HOW TO COMPLETE THIS TASK: Please output only the lines running from the one that contains "Get in touch (70, 914)" through the last line of the data below, exactly as they stand, with no pictures.

** Opening AVAILABLE DATA block **

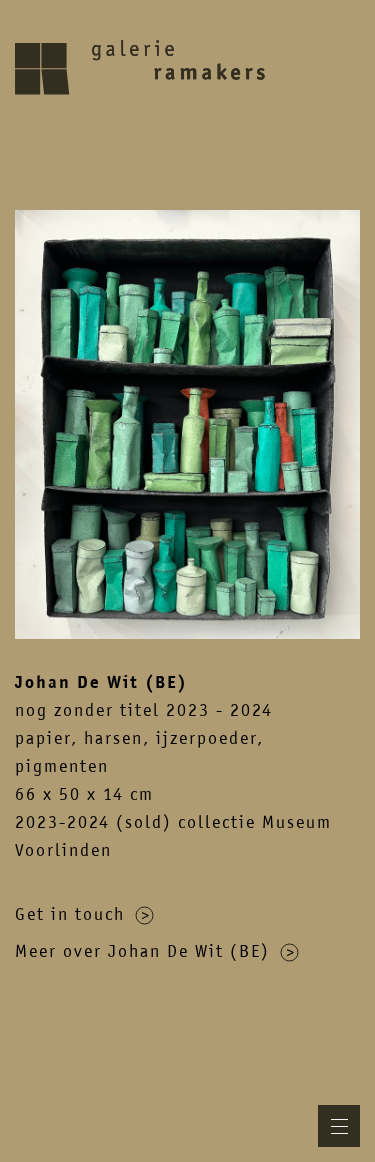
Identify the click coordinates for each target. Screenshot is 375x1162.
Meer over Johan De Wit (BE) (142, 951)
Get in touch (70, 914)
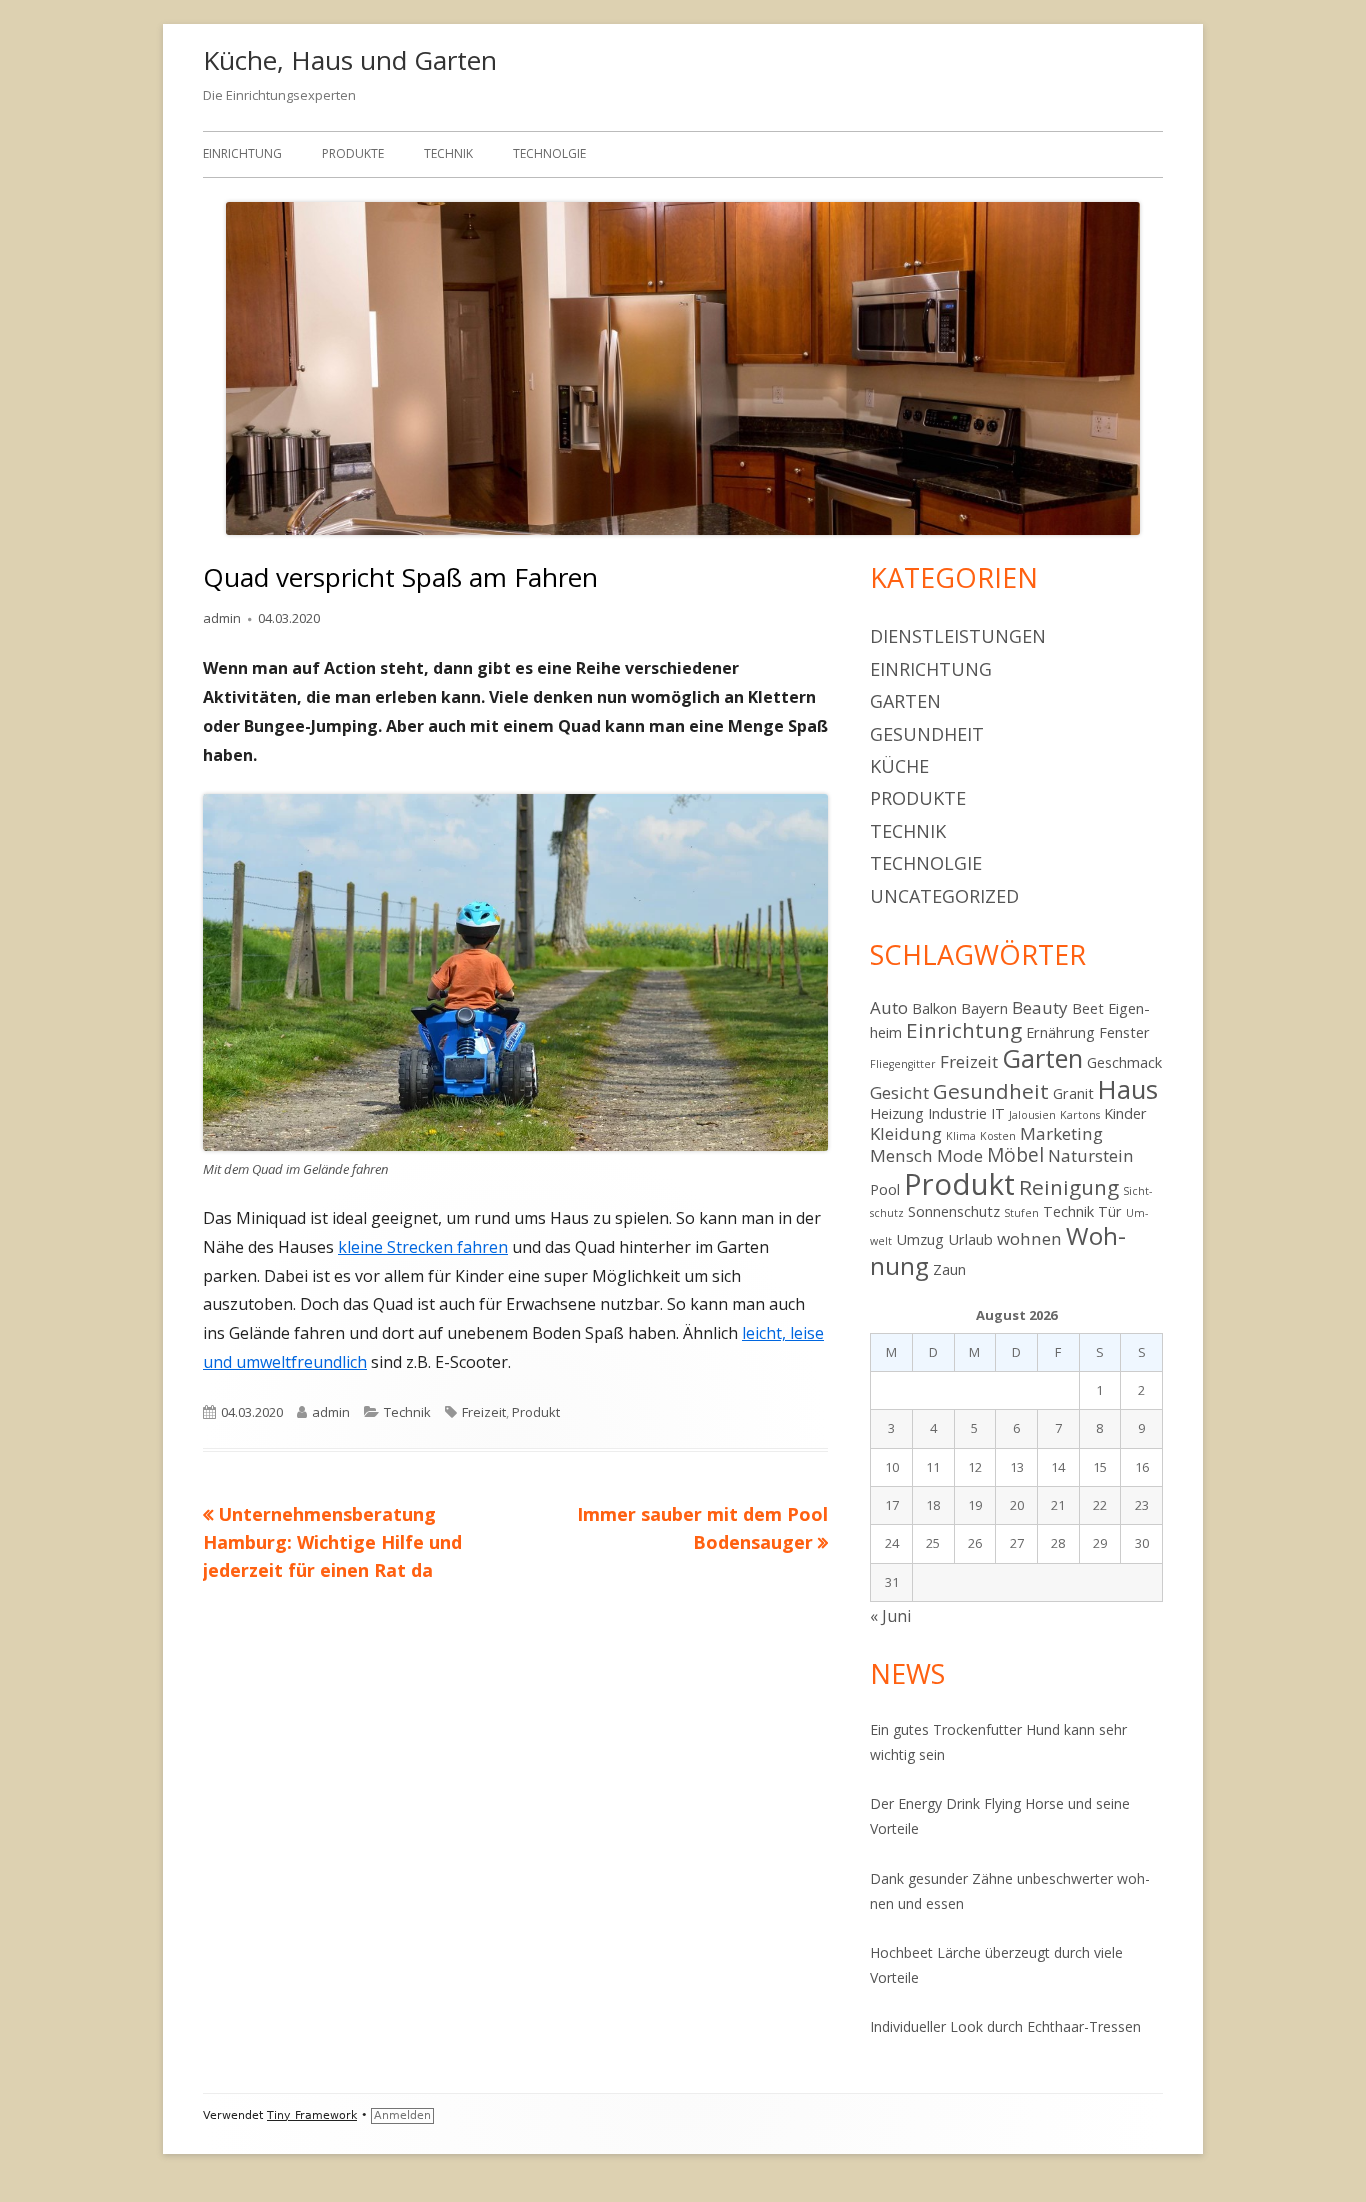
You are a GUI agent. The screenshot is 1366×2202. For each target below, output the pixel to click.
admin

** Closing AVAILABLE DATA block **

ANSWER TO THIS TASK:
Get in touch (70, 914)
You are a GUI agent. The screenshot is 1366×2202. For each target below, output the pixel to click.
admin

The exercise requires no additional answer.